Review Summary: Nobody does it better.
Aphex Twin - Syro
The legend is back. Richard D.James, the man who inspired all our current electronic music heavy-weights like Burial, Four Tet, and Skrillex has emerged from his thirteen-year slumber with a new album. Syro's announcement was made to us by the cryptic appearance of Aphex Twin's logo on a blimp. In the ensuing months anticipation has steadily grown as people have become aware of Aphex Twin's resurgence in the limelight. Could Aphex Twin be relevant in the 21st century? How could this new album possibly live up to the legacy he established twenty years earlier? Luckily, repeat listens of Syro have made it certain--Aphex Twin is back, and better than ever.
"Minipops 67 [120.2]" opens the album and is the perfect reintroduction to what made Aphex Twin so special. The track is skittery and frenetic, yet focused in its energy. Ghostly vocals underpin the trick as you're made aware of the sweeping level of production mastery Richard D.James employs. "XMAS_EVET10 [120]" is a 10-minute epic that ramps it up even more. We're back in Aphex Twin's world, and I wouldn't have it any other way. The songs are insistent and don't hold onto one idea for long, as each song takes a reference point and adds layers upon layers to it, until finally it is unrecognizable. My personal favorite track, "PAPAT4 [155]" (pineal mix)", sounds exactly what listening to Aphex Twin in 1996 must've felt like. It is alien and yet somehow stunningly pretty at the same time. In between all the breakbeats in the song there is a recurring synth phrase that just ties everything together perfectly. You feel like Aphex Twin is returning to his home planet, a place we visit but will never fully understand.
The final track "aisatsana [102]" , is a return to some of the more delicate elements of Aphex Twin's 2001 album Drukqs. "Aisatsana [102]" was a song Richard D. James's wrote for his wife and it shows. It is just lone piano phrases against thesound of nature. The rest of the album feels so wild and alien, you never really truly understand it yet you're enthralled at the same time. But with this final track there's nothing to understand--it is simply Aphex Twin at his most beautiful and heartfelt. The song is reminiscent of Brian Eno's ambient efforts in that time stretches by and yet you hardly notice. It takes you into its world and never lets you go.
Syro is a masterful return for the man that has so much to do with why electronic music is as popular is it is today. Sure, there's nothing as jarring as "Come To Daddy" on here but there really doesn't need to be. What we have here is an album that takes Aphex Twin's greatest strengths--technical profficiency and heartfelt emotion--and compiling it into a selection of songs that show he is still truly a virtuoso rather than an electronic music producer. If one were to make a comparison, Syro has the best qualities of Selected Ambient Works 85--92 and Drukqs. That may be a loaded comparison, but you need only a few listens to Syro before its world evelops you in the ways that those two albums did all those years ago.
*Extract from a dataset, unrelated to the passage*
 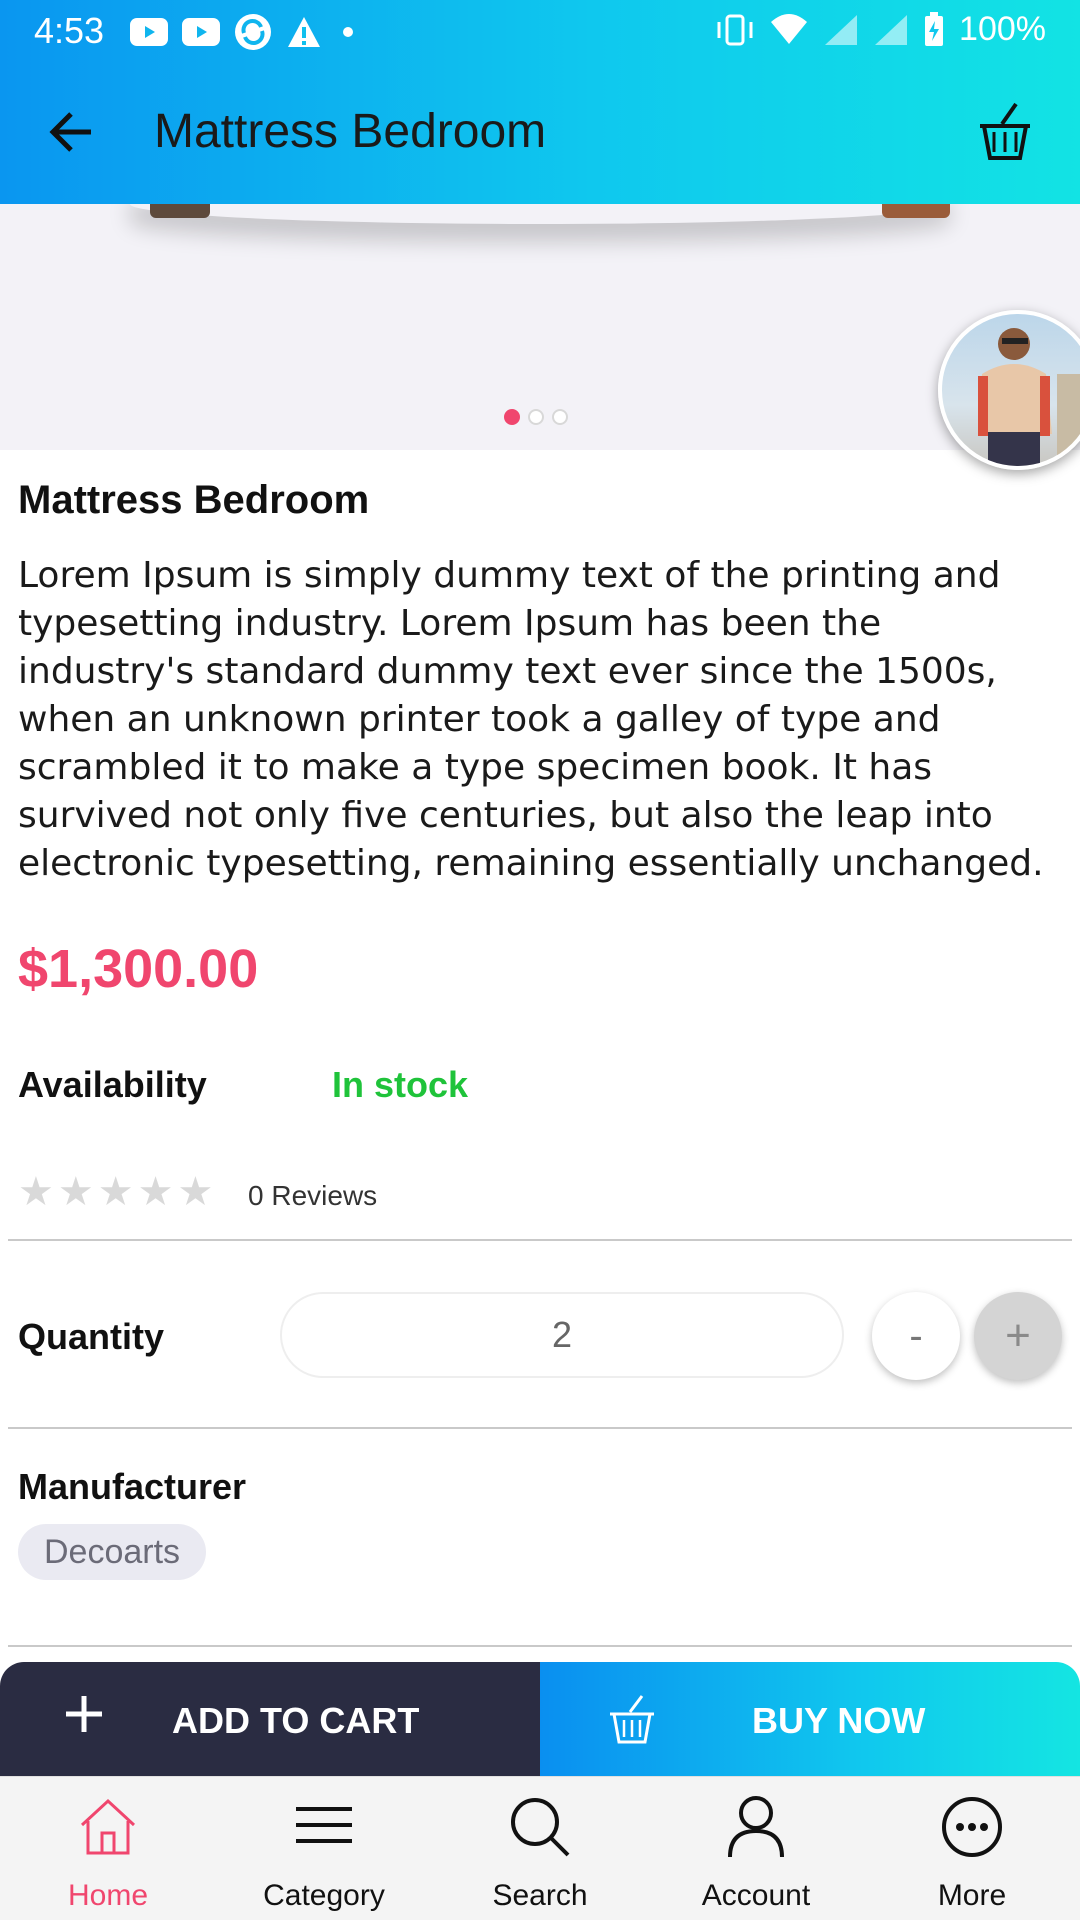 What do you see at coordinates (194, 500) in the screenshot?
I see `product-name: Mattress Bedroom` at bounding box center [194, 500].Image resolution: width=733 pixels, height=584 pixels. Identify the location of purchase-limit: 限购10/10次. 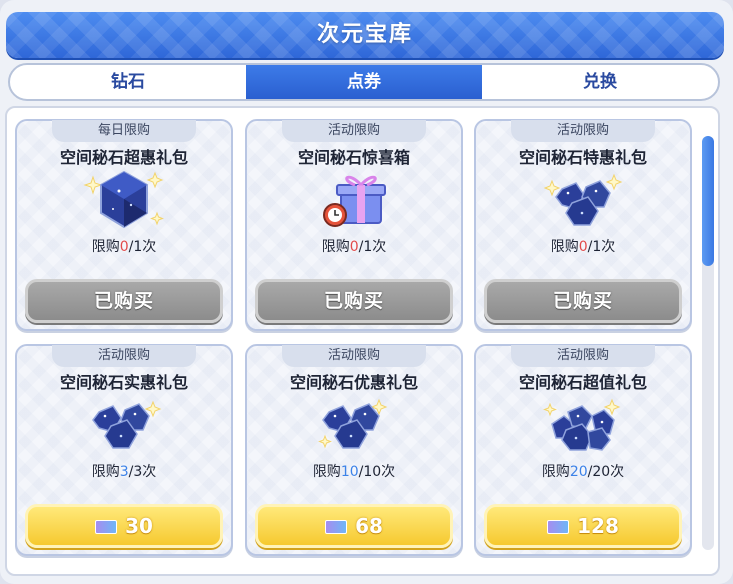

In the end there may still be Autechre and Squarepusher. There may still be the new-school of electronic music producers like Burial, Four Tet, Skrillex, Jamie XX, and so many others. One fact remains true however--there is only one Aphex Twin. And nobody does it better. In a world where an Aphex Twin record can still feel relevant in 2014, that's something to take comfort in.